What to work on: Please set down each line of the listing below with no changes.
====== Given information ======
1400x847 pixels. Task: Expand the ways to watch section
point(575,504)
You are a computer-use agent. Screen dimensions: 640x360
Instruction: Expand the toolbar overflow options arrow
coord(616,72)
======
Answer to the problem:
1400x847 pixels. Task: Expand the ways to watch section
point(575,504)
You are a computer-use agent. Screen dimensions: 640x360
Instruction: Expand the toolbar overflow options arrow
coord(616,72)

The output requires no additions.